On Tuesday, July 22, George Shaw, head of Research & Development at RetailNext, facilitated our live webinar, “A Vision for the Data-Driven Store of Tomorrow,” where he led an interactive presentation on how data and technology are rapidly redefining both store design and shopper experience.
In retail, there is a shift of power occurring, and it’s swinging towards shoppers as they wield their foot traffic and spending toward stores that best cater to their needs. Collectively, their voices are being heard, and they’re asking for their “retailers of choice” to be:
- Responsive – “I want store staff and the store itself to respond to my needs.”
- Personalized – “I want the store to work for me, not just customers in general.”
- Optimized – “I want the store to be run perfectly, laid out efficiently, etc.”
Related to forming strategies for customer experience and store performance, Shaw walked through the “Technology Framework” for data-driven decisions – Sense, Process, Analyze and Present.
Sense includes not only stores generating their own data streams like traffic counts, dwells, merchandise and sales associate engagement, etc., but also incorporating third-party data sets like weather and payment transactions into the mix.
Process involves cleansing and normalizing the data to eliminate irregularities, and then discovering patterns that begin to funnel the “big data” into more discreet, identifiable segments.
Analyze is the layer where segmented statistical modeling ties the data set to the retailer’s business and business strategies – it’s the layer where data becomes actionable.
Lastly, Present is the dissemination of the data and its findings to the organization, with effective communication assisting not only in implementation and execution of corrective actions and countermeasures, but assisting in change management efforts as well.
If you missed all or part of the webinar, be sure to catch the recording here.
Additionally, there were several questions George was unable to address during the session, so we captured his answers to those questions, below:
Are you seeing this type of analysis (e.g.; shopper movement) being done by shopping malls to assess shopping patterns or is it primarily individual stores.
George Shaw: “Shopping Centers are very much concerned with traffic into the mall, as well as how traffic moves throughout the mall and what mall-controlled amenities – like seating areas, for example – are most in-demand and most popular. In the not-so-recent past, malls were generally considered too large to effectively and efficiently capture meaningful, actionable data through video analytics, as the store-specific examples in the webinar were developed.
As such, most malls looking to measure shopper traffic and movement have deployed different data acquisition and sensing technologies, usually Wi-Fi analytics, with some malls deploying new beacon technologies.
That’s changed.

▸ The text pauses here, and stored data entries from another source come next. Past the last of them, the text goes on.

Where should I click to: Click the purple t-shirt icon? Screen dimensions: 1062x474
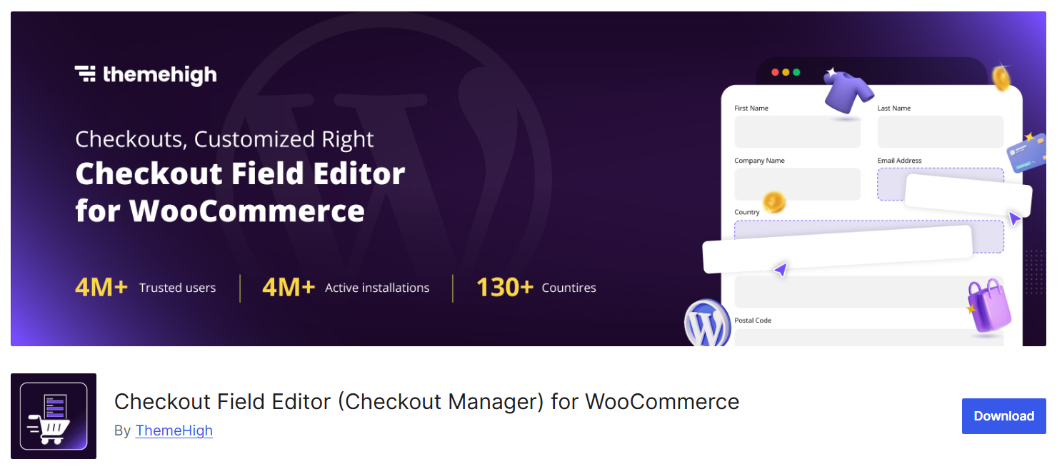point(848,91)
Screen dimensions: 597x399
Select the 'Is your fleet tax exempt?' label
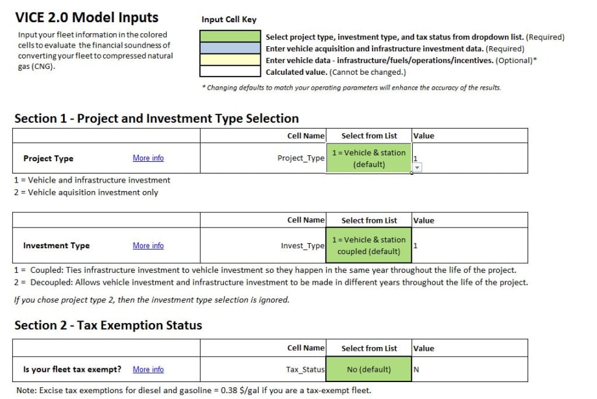tap(72, 370)
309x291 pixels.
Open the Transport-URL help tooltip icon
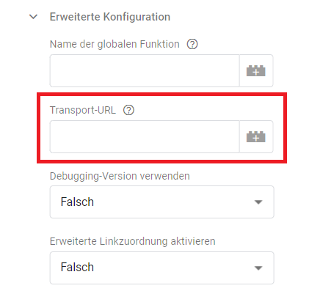coord(128,110)
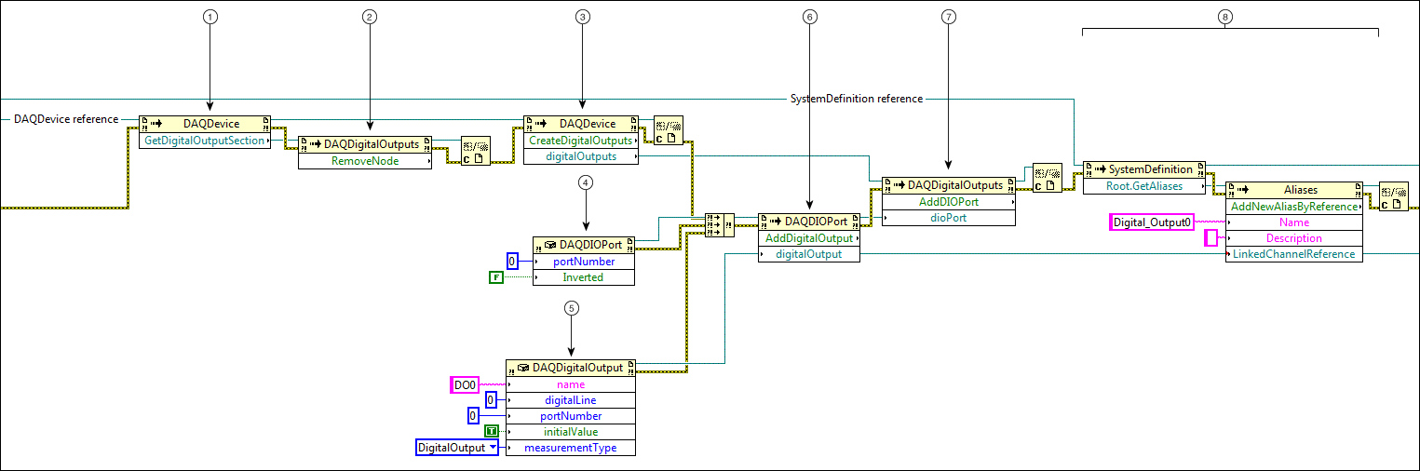
Task: Click the DAQDevice reference label
Action: pyautogui.click(x=66, y=119)
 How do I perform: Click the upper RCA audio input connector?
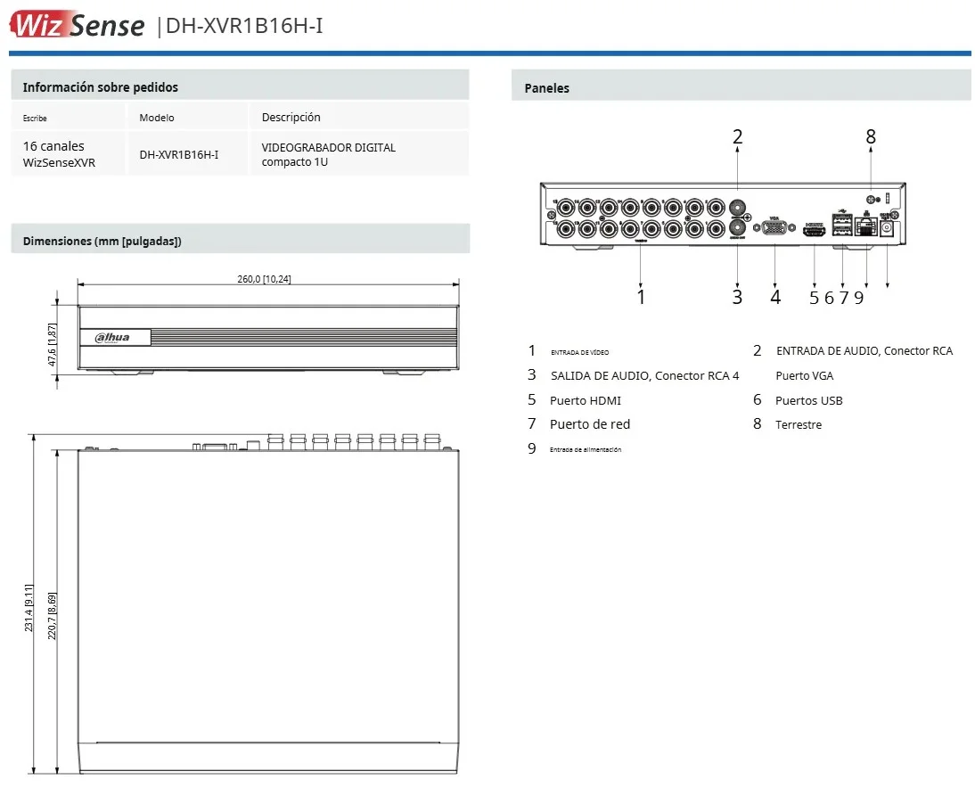737,204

Savvy, cutting-edge retail malls are deploying new solutions where RetailNext artificially generates concrete movement data using a much smaller number of video cameras coupled with powerful statistical models. In the ‘technology framework’ we discussed in the webinar, what that actually means is fewer sensors and raw data generated in the Sense layer, and much more robust statistical manipulation of the data in the Process layer, effectively filling in the initial data gaps. From there, the output, Analyze and Present, stay the same.”

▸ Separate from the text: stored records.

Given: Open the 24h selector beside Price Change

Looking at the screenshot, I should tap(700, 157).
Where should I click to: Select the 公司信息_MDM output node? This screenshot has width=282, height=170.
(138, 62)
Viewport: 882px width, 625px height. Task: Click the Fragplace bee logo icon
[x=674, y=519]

Has RetailNext considered tracking customers via GSM triangulation as opposed to Wi-Fi, beacons, Bluetooth, etc.?
George Shaw: “Innovation is one of our top priorities at RetailNext, and we continually look at creating and developing both new technologies and new technology applications. With respect to GSM, we have deployed it and experimented with it, and we have found it to be both interesting and complicated at the same time. We have found that, in most cases, we can collect the same data sets more effectively and with less investment from other sensing solutions.”
Regarding outbound APIs, how do you ensure protection of third-party data, like credit card information?
George Shaw: “The most important consideration is to simply not collect sensitive, private information. Third-party data like credit card information and cross-store spending are all in aggregate and anonymous. As a result, we can’t provide any sensitive data through outbound APIs.”
Can you provide an example of a success story where one of your customers made a business decision based on this information that resulted in an increase in revenue?
George Shaw: “Absolutely. One RetailNext customer, a national sporting goods merchant, looked at traffic streams and POS data to identify opportunities for improvement in the shoe department – traffic, engagement, conversion and sales were all areas that management wanted to address.
Customer movement data showed the layout of the store design, it’s actual merchandising, was limiting traffic flow to the back wall of the shoe department, where the majority of shoes were displayed, effectively ‘blocking’ it off from shoppers. A simple re-design of the merchandising displays resulted in significant improvements across the board.”